Equality of Opportunity in Public Employment

 Article 14 and 16 of the Indian Constitution are closely interrelated. While art.14 aims
to provide a general ‘equal protection doctrine’, art. 16 peculiarizes it by providing for
equality of opportunity in public employment.

 It is also to be kept in mind that the scope of application of art. 14 is much wider than
that of art. 16 as the former applies to both citizens and non-citizens.
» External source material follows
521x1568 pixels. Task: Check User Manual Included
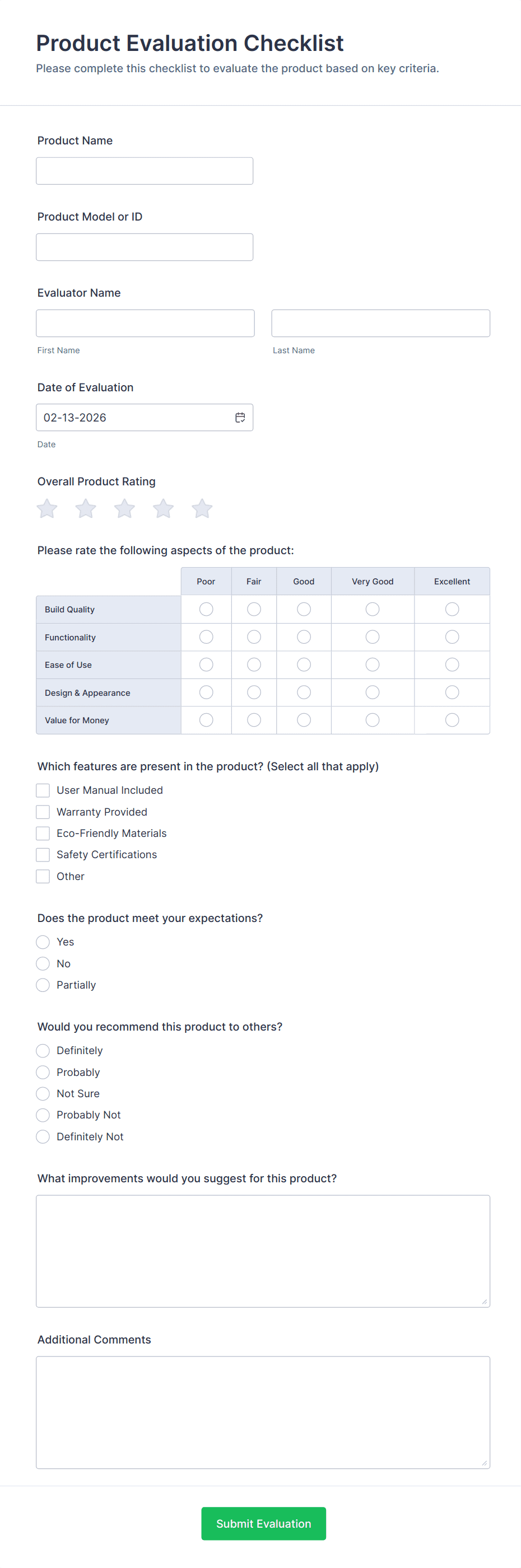point(43,790)
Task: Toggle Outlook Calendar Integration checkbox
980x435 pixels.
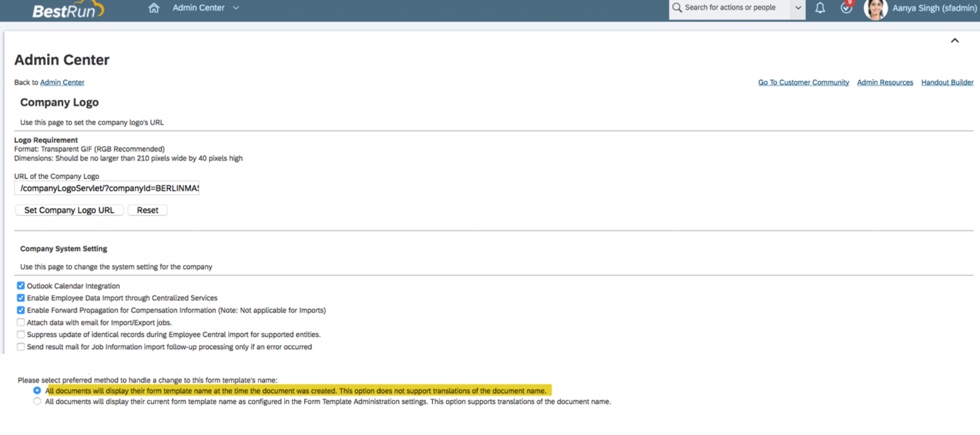Action: [21, 286]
 Art. 16(1)aims at guaranteeing equality of opportunity to all citizens in matters


relating to employment or appointment to public office, under the state.

 Public employment is a subset of the right to equality envisaged in art. 16. Hence the
recruitment rules formulated by the state, as under its statues, must be done with a
view to providing equal opportunity to all citizens to be considered for recruitment
under those posts.

 Art. 16(2), on the other hand, has a negative overtone. It prohibits discrimination in
matters of public employment on the grounds of religion, race, caste, sex, place of
birth, descent or residence’.

 It is pertinent here to note that art. 16(2) although works in a limited fashion in
comparison to art. 16(1) they both are meant to work in consonance for the
entire populace of the country.
 The use of the word only in the subsection (2) of art. 16 highlights its
limited scope of the prohibition. Hence any grounds other than what is
mentioned under subsection (2) may be conceived to be culled out
from 16(1).
 When a comparison is made between the articles 15 and 16 of the Indian
Constitution, one may draw the conclusion that;
 The scope of application of art. 15 is much wider than that of art. 16,
which is simply limited to the matter of public employment.
 However, when it comes to subsection (2) of both the articles relating
to the prohibited grounds of discrimination, it may be observed that art.
16(2) provides for 2 additional grounds for non-discrimination over
and above art. 15(2).

 An important consideration that is required to be made when we study art. 16 is that


in application it is somewhat similar to that of art. 14. Just like how in art. 14, we
contemplate about the ‘equal protection of laws’, i.e. equality among equals, the same
may be applied to protection under art. 16.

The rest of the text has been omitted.